El 21 de enero, cuando volví de la clase de danza, fui a contarle a tía Oima lo que había hecho durante la jornada. Pareció que hubiera estado aguardando mi llegada, pues falleció en cuanto me senté a su lado. Kun-chan, que también se encontraba presente, y yo nos sorprendimos tanto que ni siquiera lloramos. Me negaba a creer que tía Oima hubiese muerto.
Recuerdo su funeral con imágenes en blanco y negro, como sí se tratase de una película antigua. Era una fría mañana. Nevaba y un manto blanco cubría el suelo. Centenares de personas, ataviadas con sombríos quimonos negros en señal de duelo, acudieron a la okiya Iwasaki. Un monje las condujo desde el vestíbulo a la sala del altar, cuyo suelo estaba cubierto por una capa de sal de tres centímetros de espesor. Y los sacerdotes budistas, sentados junto al ataúd, que estaba dispuesto delante del altar, comenzaron a recitar sutras.
Después del funeral, acompañamos al féretro hasta el crematorio y aguardamos dos horas, mientras incineraban el cuerpo. Luego, recogimos parte de las cenizas con unos palillos especiales y las pusimos en una urna, para llevarlas a la okiya y allí ubicarlas sobre el altar. Los sacerdotes regresaron con nosotras y celebraron un oficio íntimo, sólo para la familia.
Los acusados contrastes de aquel día parecían reflejar la pureza y la dignidad de la vida de tía Oima.
Masako se había convertido en la nueva propietaria de la okiya.

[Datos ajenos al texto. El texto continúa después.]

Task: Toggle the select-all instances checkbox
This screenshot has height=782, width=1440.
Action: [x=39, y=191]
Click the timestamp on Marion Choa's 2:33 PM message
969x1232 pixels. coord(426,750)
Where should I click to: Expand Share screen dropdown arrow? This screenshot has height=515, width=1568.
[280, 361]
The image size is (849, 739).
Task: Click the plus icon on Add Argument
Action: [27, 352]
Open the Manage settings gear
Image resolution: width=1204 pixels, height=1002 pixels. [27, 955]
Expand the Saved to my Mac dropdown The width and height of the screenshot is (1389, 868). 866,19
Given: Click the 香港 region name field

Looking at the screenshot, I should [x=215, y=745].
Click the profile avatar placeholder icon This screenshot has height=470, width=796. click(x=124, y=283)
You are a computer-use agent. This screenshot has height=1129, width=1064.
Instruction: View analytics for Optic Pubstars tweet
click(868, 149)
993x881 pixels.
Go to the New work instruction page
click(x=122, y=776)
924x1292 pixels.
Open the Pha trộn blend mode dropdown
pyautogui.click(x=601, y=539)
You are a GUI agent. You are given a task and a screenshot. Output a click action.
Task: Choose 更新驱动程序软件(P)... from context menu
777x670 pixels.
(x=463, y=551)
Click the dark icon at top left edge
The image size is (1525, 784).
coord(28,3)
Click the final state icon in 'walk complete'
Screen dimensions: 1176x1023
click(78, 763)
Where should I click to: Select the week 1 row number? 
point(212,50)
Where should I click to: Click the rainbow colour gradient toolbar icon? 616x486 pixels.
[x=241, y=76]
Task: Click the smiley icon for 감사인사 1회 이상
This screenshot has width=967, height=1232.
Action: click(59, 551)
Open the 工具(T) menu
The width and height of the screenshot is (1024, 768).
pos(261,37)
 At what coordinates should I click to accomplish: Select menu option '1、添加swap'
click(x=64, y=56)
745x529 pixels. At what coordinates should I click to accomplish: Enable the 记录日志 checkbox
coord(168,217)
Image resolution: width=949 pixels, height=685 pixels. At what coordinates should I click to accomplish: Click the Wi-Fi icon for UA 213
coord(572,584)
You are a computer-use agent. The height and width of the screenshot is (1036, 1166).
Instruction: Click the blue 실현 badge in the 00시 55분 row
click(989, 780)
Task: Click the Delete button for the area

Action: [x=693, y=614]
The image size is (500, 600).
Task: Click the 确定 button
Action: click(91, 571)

Continuamos con los preparativos para mi debut. Tenía que estar lista para la sesión fotográfica del día 26, que coincidiría con la primera ceremonia en memoria de tía Oima, ya que se cumplía justo una semana de su muerte.
Esa mañana me peinó un maestro peluquero y, después, madre Sakaguchi acudió a la okiya para maquillarme la cara y el cuello.
Sentada ante ella, me sentí majestuosa y adulta con mi primer peinado formal. Me miró con una conmovedora expresión de orgullo y fue en ese preciso instante cuando por fin tomé conciencia de que tía Oima había muerto y prorrumpí en sollozos. El proceso de cicatrización de las heridas había comenzado. Lloré durante dos horas, manteniendo en vilo a todo el mundo, antes de que madre Sakaguchi pudiera empezar a maquillarme.
A los cuarenta y nueve días de su muerte, enterramos la urna de tía Oima en el panteón familiar del cementerio de Otani.